Der zum Vollzieher der göttlichen Schlüsse, zum Rächer des Bösen
Und zum Hirten der Völker dich weiht. Du wagst es nur furchtsam
Jener geheimen Ahnung zu trauen, die oftmals mein Anhauch
In dir erweckte. Doch nun (so ist des Ewigen Wille!)
Soll ein Traumgesicht dir der Zukunft Szenen enthüllen.«

Also denkt er und breitet itzt sanft sein goldnes Gefieder
Über den Schlummernden hin. Ambrosische, süße Gerüche,
Süß wie der Rosenatem des himmlischen Frühlings, entfließen
Seinen Schwingen. Mit englischer Kunst bereitet der Schutzgeist
Aus dem ätherischen Duft die hohen prophetischen Träume,
Die er ins Haupt des Schlafenden sendet. Itzt deucht es dem Helden,
Mitten auf einem verbreiteten Feld voll Totengerippe
Einsam zu stehn; zerstreute Gebeine, mit modernden Schädeln
Gräßlich vermengt, bedeckten die blutgeschwärzten Gefilde.
Schauernd ging er hindurch, und siehe, die dürren Gebeine
Leben rings um ihn auf, und sprossen in laubichte Stämme;
Plötzlich umgrünt ihn von Lorbeern ein Hain. Unzählbare Scharen,
Jünglinge, blühende Töchter und freudentränende Greise,
Eilen hervor aus dem Hain, und streuen Blumen und Palmen
Ihm in den Weg, und grüßen ihn Retter; ein freudiges Jauchzen
Füllt triumphierend die Himmel umher. Dann führt ihn die Menge
Segnend, in frohem Gedräng zu einem strahlenden Throne.
Menschen von fremder Gestalt, von fremden Sprachen und Sitten,
Eilen herbei, ein buntes Gewimmel! Vom krummen Euphrates,
Von den Traubengeländern des Margus, vom duftenden Saba
Und aus Libanons zedernen Schatten, vom waldigen Taurus,
Vom Gestade des goldnen Paktols, und den blumigen Auen,
Welche die jonische Welle bespült, vom üppigen Cyprus,
Und vom beperlten Busen des persischen Meeres; unzählbar
Kommen sie, sein Gesetz zu empfangen, und jauchzen ihm Vater.
Um und um scheint die Natur sich ihm zu verschönern; die Ströme
Hören von fern des Gebietenden Ruf, zu sandigen Wüsten
Ihre befeuchtenden Wellen zu tragen. Die friedsamen Meere
Schwellen von wallenden Segeln; der goldne Überfluß strömet
Unerschöpflich umher durch alle Adern des Reiches.
Cyrus sah es, und fühlte die Wonne der Götter im Busen.

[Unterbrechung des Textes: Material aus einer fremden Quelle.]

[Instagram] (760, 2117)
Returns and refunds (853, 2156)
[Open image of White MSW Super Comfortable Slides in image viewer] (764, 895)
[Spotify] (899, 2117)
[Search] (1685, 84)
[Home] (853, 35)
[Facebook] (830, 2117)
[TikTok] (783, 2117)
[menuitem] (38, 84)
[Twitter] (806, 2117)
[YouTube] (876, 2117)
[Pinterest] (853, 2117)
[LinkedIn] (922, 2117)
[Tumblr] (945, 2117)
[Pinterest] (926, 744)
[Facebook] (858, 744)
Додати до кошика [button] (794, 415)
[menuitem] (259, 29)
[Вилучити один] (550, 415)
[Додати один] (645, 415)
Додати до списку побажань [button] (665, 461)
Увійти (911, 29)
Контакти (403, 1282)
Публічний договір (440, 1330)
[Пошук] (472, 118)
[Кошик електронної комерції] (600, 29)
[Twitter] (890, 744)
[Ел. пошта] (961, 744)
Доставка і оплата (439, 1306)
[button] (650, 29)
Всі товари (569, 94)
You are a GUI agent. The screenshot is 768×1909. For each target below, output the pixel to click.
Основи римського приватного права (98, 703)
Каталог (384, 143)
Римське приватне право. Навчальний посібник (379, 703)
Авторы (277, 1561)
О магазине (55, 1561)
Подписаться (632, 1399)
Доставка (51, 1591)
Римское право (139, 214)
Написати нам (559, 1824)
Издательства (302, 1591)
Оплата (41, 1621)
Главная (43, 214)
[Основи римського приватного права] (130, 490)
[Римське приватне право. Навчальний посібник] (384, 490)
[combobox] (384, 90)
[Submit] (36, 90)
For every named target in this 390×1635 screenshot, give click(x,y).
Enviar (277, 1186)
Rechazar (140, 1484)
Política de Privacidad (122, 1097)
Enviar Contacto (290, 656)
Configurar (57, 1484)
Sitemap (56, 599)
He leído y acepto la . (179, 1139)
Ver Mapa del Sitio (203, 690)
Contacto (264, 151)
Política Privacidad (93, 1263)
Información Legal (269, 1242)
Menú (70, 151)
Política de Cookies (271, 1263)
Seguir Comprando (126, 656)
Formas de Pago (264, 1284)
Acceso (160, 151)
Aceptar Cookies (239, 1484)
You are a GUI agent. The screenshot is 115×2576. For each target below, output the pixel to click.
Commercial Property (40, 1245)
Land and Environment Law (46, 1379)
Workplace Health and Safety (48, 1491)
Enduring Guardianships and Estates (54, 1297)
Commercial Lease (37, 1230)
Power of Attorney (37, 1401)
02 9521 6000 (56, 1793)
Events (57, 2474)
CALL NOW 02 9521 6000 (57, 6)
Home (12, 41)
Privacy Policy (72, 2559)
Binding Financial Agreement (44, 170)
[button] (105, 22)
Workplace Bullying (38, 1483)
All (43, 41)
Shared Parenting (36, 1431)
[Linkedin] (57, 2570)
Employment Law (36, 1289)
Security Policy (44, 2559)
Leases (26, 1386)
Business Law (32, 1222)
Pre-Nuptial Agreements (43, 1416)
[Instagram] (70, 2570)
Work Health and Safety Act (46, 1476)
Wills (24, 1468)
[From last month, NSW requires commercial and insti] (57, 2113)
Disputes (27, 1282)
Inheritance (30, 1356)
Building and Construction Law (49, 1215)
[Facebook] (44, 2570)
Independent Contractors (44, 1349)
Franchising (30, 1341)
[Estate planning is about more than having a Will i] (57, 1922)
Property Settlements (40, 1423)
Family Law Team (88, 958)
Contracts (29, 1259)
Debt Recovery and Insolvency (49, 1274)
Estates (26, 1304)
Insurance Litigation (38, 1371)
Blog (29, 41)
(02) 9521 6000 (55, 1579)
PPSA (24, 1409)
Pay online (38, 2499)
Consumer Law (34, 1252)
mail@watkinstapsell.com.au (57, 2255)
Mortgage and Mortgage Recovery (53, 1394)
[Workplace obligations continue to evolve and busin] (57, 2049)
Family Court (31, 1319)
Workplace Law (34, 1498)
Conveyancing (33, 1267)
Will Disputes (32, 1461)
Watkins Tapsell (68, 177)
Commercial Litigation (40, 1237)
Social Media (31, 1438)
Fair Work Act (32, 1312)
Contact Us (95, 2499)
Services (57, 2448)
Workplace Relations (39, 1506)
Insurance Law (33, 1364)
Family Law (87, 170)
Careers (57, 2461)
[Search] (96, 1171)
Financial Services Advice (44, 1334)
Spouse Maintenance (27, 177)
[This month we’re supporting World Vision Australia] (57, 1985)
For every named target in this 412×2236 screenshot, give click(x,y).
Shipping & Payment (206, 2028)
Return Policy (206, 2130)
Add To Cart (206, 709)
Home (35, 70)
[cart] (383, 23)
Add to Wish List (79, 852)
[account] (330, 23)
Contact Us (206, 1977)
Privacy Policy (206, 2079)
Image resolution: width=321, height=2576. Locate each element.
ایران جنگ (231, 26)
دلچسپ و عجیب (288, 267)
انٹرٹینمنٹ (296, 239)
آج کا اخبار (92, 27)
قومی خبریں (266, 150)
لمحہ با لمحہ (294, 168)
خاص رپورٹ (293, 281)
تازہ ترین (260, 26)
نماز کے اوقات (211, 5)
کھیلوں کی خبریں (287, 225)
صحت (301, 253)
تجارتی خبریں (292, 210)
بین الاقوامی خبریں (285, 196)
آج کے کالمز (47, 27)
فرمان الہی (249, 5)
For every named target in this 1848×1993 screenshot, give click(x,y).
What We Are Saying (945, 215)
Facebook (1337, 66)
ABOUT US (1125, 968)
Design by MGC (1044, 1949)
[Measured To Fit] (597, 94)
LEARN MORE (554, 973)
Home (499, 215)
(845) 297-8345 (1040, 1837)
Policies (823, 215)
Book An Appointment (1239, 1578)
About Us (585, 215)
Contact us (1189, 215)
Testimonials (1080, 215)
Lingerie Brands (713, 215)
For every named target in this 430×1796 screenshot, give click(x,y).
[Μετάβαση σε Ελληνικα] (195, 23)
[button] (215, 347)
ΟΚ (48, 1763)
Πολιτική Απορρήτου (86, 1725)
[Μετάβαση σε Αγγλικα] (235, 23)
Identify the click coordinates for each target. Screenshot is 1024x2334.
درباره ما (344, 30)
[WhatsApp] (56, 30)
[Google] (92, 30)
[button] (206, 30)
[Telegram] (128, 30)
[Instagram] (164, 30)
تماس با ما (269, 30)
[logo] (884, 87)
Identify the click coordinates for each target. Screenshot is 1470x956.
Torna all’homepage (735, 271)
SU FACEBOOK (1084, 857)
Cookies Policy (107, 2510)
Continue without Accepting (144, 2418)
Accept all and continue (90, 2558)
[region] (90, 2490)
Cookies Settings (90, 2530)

Itzo deucht ihn, er eile mit schlüpfendem Gang, die Provinzen
Seines Reiches zu schaun; der Traum beflügelt die Reise.
Tausend wechselnde Szenen ergetzen mit ändernder Schönheit
Seinen forschenden Blick – bebaute Felder und Anger,
Weiß von wolligen Herden, und stille elysische Haine,
Wo sich die Unschuld in Hütten gefällt; dann marmorne Städte,
Die sich am Ufer der Ström und spiegelnder Seen verbreiten,
Mütter der Künste, vom Witze belebt, der, kühn und erfindsam,
Eifert mit der Natur. Hier sah er des Elfenbeins Weiße
Unter der bildenden Hand in Heldengestalten erwachsen;
Dort auf Reihen kolossischer Säulen unsterbliche Tempel,
Und Obelisken von grauem Porphyr, mit redenden Bildern
Seiner Taten bedeckt, sich in den Wolken verlieren;
Dort Myriaden geschäftiger Hände, den silbernen Kotton
Oder des Seidenwurms zähes Gespinst in bunte Tapeten
Künstlich zu weben, und Byssus im Blute der Purpurschnecke
Zweimal zu tränken. Die Wissenschaft öffnet dem rastlosen Fleiße
Neue Pfade; umsonst verhüllt vor den Blicken der Weisen
Sich die Natur, sie dringen in ihre geheimste Werkstatt.
Auch den Musen gefällt's, den Schwestern der Freiheit, im Schatten
Seines beschirmenden Throns. In ihrem sanften Gefolge
Kommen die Grazien alle, die feinern sittlichen Freuden,
Und der zarte Geschmack, der Prüfer des Schönen und Edeln.
Was das gesellige Leben beglückt, die Künste, die Freuden
Zirkeln von Land zu Land. Die milde Seele des Friedens
Atmet in allen, und schmelzt unzählbare Völker in eines,
Ein harmonisches Volk, durch Sitten, weise Gesetze,
Und das stärkste Gesetz, das Beispiel des Fürsten, gebildet.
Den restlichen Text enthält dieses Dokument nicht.